A risk prediction model for selecting high-risk population for computed tomography lung cancer screening in China


Objective: Two large randomized controlled trials (RCTs) have demonstrated that low dose computed tomography (LDCT) screening reduces lung cancer mortality. Risk-prediction models have been proved to select individuals for lung cancer screening effectively. With the focus on established risk factors for lung cancer routinely available in general cancer screening settings, we aimed to develop and internally validated a risk prediction model for lung cancer.

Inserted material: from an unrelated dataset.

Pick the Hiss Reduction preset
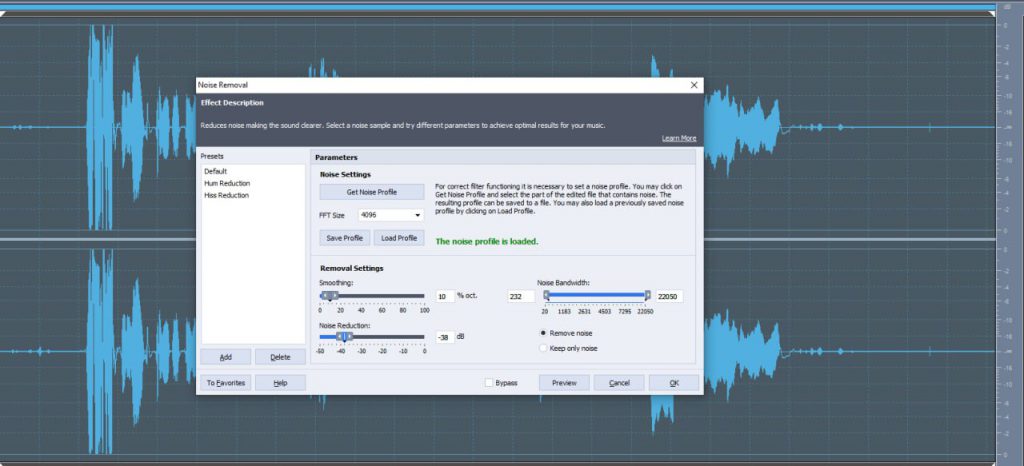This screenshot has height=466, width=1024. tap(227, 195)

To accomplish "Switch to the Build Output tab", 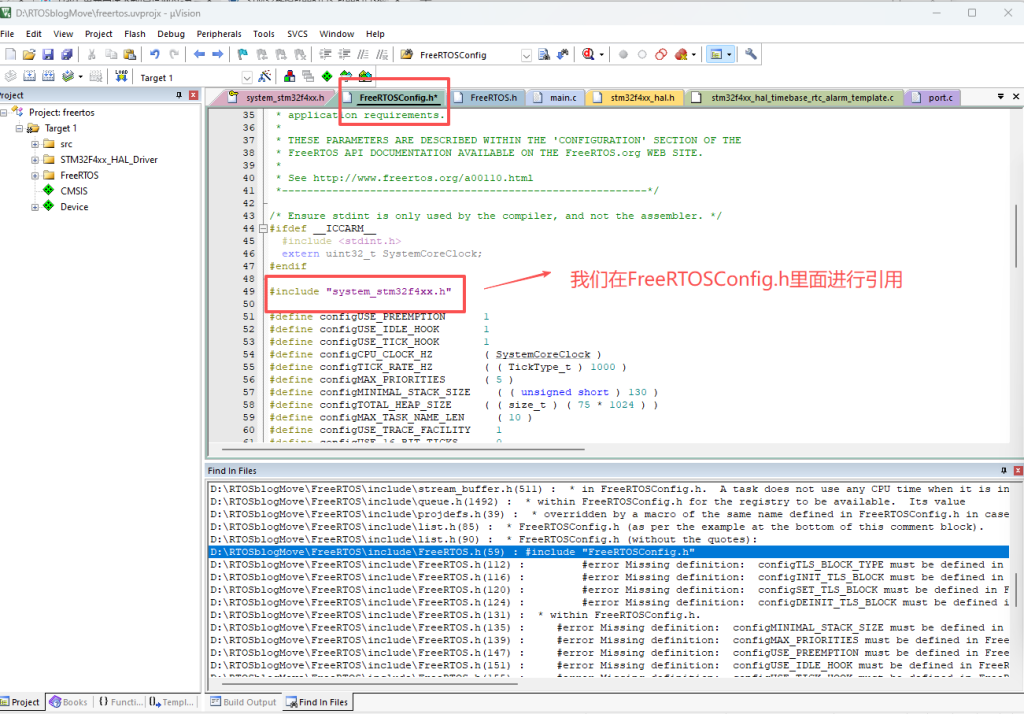I will (242, 702).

Materials and methods: Using data from the Cancer Screening Program in Urban China (CanSPUC) in Henan province, China between 2013 and 2019, we conducted a prospective cohort study consisting of 282,254 participants including 126,445 males and 155,809 females. Detailed questionnaire, physical assessment and follow-up were completed for all participants. Using Cox proportional risk regression analysis, we developed the Henan Lung Cancer Risk Models based on simplified questionnaire. Model discrimination was evaluated by concordance statistics (C-statistics), and model calibration was evaluated by the bootstrap sampling, respectively.

Results: By 2020, a total of 589 lung cancer cases occurred in the follow-up yielding an incident density of 64.91/100,000 person-years (pyrs). Age, gender, smoking, history of tuberculosis and history of emphysema were included into the model. The C-index of the model for 1-year lung cancer risk was 0.766 and 0.741 in the training set and validation set, respectively. In stratified analysis, the model showed better predictive power in males, younger participants, and former or current smoking participants. The model calibrated well across the deciles of predicted risk in both the overall population and all subgroups.

Conclusions: We developed and internally validated a simple risk prediction model for lung cancer, which may be useful to identify high-risk individuals for more intensive screening for cancer prevention.